Configuration object with:

  • whisper (object, optional) — Whisper model configuration:

    • encoder (string) — Path to the Whisper encoder ONNX model.

    • decoder (string) — Path to the Whisper decoder ONNX model.

    • tailPaddings (number, optional) — Number of tail padding samples.
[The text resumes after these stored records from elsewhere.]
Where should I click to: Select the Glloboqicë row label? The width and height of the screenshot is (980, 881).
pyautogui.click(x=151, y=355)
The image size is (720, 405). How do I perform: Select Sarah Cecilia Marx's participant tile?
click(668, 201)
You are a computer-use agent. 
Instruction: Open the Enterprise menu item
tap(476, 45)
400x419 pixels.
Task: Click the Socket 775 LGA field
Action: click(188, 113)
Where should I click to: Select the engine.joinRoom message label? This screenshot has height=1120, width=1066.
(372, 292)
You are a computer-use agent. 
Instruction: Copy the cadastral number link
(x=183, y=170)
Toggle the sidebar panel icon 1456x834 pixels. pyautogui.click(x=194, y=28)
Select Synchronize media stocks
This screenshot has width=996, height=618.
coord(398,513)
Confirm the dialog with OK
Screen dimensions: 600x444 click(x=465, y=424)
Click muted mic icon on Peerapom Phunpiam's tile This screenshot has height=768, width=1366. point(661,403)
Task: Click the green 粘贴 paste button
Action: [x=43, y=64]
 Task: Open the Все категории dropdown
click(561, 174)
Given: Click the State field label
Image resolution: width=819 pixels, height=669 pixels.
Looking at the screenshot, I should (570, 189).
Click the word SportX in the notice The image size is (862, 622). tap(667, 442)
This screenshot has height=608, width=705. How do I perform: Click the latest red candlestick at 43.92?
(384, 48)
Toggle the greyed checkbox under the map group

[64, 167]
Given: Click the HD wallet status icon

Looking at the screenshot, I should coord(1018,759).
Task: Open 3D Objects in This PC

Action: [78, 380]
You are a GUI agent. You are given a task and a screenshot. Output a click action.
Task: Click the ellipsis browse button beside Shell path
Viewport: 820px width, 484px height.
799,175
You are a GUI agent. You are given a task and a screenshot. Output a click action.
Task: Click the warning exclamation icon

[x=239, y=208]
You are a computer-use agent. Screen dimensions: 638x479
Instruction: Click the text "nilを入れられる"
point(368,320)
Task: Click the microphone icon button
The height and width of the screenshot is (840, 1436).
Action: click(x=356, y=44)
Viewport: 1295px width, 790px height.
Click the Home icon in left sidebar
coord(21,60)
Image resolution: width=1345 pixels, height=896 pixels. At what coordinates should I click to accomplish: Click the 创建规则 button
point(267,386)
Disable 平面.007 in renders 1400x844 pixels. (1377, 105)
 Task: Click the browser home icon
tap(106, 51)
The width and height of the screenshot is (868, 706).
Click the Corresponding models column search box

  • numThreads (number, optional).

  • debug (boolean, optional).

  • provider (string, optional).

Methods

sli.createStream()
returns

A new OfflineStream for feeding audio.

sli.compute(stream)

Identify the spoken language.

param stream

An OfflineStream.

returns

A two-letter language code (string), e.g. 'en', 'de', 'fr', 'es', 'zh', 'ja', 'ko'.

Properties

  • sli.config — The configuration object.

Example

const sherpa_onnx = require('sherpa-onnx-node');

const sli = new sherpa_onnx.SpokenLanguageIdentification({
  whisper: {
    encoder: './whisper-encoder.onnx',
    decoder: './whisper-decoder.onnx',
  },
});

const stream = sli.createStream();
const wave = sherpa_onnx.readWave('./audio.wav');
stream.acceptWaveform({ samples: wave.samples, sampleRate: wave.sampleRate });

const lang = sli.compute(stream);
console.log(`Detected language: ${lang}`);

Notes

  • Uses a Whisper-based model for language identification.

  • The input audio should be mono, 16kHz, float32 in [-1, 1].

  • Supported languages depend on the Whisper model variant used.